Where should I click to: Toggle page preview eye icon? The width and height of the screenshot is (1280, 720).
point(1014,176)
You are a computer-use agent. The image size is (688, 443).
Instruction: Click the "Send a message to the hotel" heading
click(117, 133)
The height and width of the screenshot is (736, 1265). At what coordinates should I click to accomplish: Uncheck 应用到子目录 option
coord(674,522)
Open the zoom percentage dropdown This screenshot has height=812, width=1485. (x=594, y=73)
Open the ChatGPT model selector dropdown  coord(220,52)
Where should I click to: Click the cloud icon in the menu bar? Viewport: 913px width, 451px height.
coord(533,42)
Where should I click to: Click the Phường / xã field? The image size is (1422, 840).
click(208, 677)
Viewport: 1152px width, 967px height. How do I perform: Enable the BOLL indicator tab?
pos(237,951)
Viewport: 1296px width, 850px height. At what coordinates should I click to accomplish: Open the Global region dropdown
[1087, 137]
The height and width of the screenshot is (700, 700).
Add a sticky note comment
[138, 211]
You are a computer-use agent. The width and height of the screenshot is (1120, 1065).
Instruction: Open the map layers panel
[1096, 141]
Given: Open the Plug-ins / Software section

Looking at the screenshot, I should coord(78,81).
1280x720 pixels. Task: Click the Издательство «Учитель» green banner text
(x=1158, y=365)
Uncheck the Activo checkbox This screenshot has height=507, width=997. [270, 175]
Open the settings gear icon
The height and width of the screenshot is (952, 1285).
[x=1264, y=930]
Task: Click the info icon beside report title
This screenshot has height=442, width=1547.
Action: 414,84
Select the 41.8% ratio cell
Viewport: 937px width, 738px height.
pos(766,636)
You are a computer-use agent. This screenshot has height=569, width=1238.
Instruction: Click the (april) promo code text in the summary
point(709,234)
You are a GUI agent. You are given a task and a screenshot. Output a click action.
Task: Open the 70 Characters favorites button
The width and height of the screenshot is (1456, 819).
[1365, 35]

━━━━━━

▶ _GOAL OF THE EXERCISE_
The answer is all of the material, repeated exactly.

▶ _SOLUTION BELOW_
Where should I click to: Toggle page preview eye icon? The width and height of the screenshot is (1280, 720).
point(1014,176)
You are a computer-use agent. The image size is (688, 443).
Instruction: Click the "Send a message to the hotel" heading
click(117, 133)
The height and width of the screenshot is (736, 1265). At what coordinates should I click to accomplish: Uncheck 应用到子目录 option
coord(674,522)
Open the zoom percentage dropdown This screenshot has height=812, width=1485. (x=594, y=73)
Open the ChatGPT model selector dropdown  coord(220,52)
Where should I click to: Click the cloud icon in the menu bar? Viewport: 913px width, 451px height.
coord(533,42)
Where should I click to: Click the Phường / xã field? The image size is (1422, 840).
click(208, 677)
Viewport: 1152px width, 967px height. How do I perform: Enable the BOLL indicator tab?
pos(237,951)
Viewport: 1296px width, 850px height. At what coordinates should I click to accomplish: Open the Global region dropdown
[1087, 137]
The height and width of the screenshot is (700, 700).
Add a sticky note comment
[138, 211]
You are a computer-use agent. The width and height of the screenshot is (1120, 1065).
Instruction: Open the map layers panel
[1096, 141]
Given: Open the Plug-ins / Software section

Looking at the screenshot, I should coord(78,81).
1280x720 pixels. Task: Click the Издательство «Учитель» green banner text
(x=1158, y=365)
Uncheck the Activo checkbox This screenshot has height=507, width=997. [270, 175]
Open the settings gear icon
The height and width of the screenshot is (952, 1285).
[x=1264, y=930]
Task: Click the info icon beside report title
This screenshot has height=442, width=1547.
Action: 414,84
Select the 41.8% ratio cell
Viewport: 937px width, 738px height.
pos(766,636)
You are a computer-use agent. This screenshot has height=569, width=1238.
Instruction: Click the (april) promo code text in the summary
point(709,234)
You are a GUI agent. You are given a task and a screenshot. Output a click action.
Task: Open the 70 Characters favorites button
The width and height of the screenshot is (1456, 819).
[1365, 35]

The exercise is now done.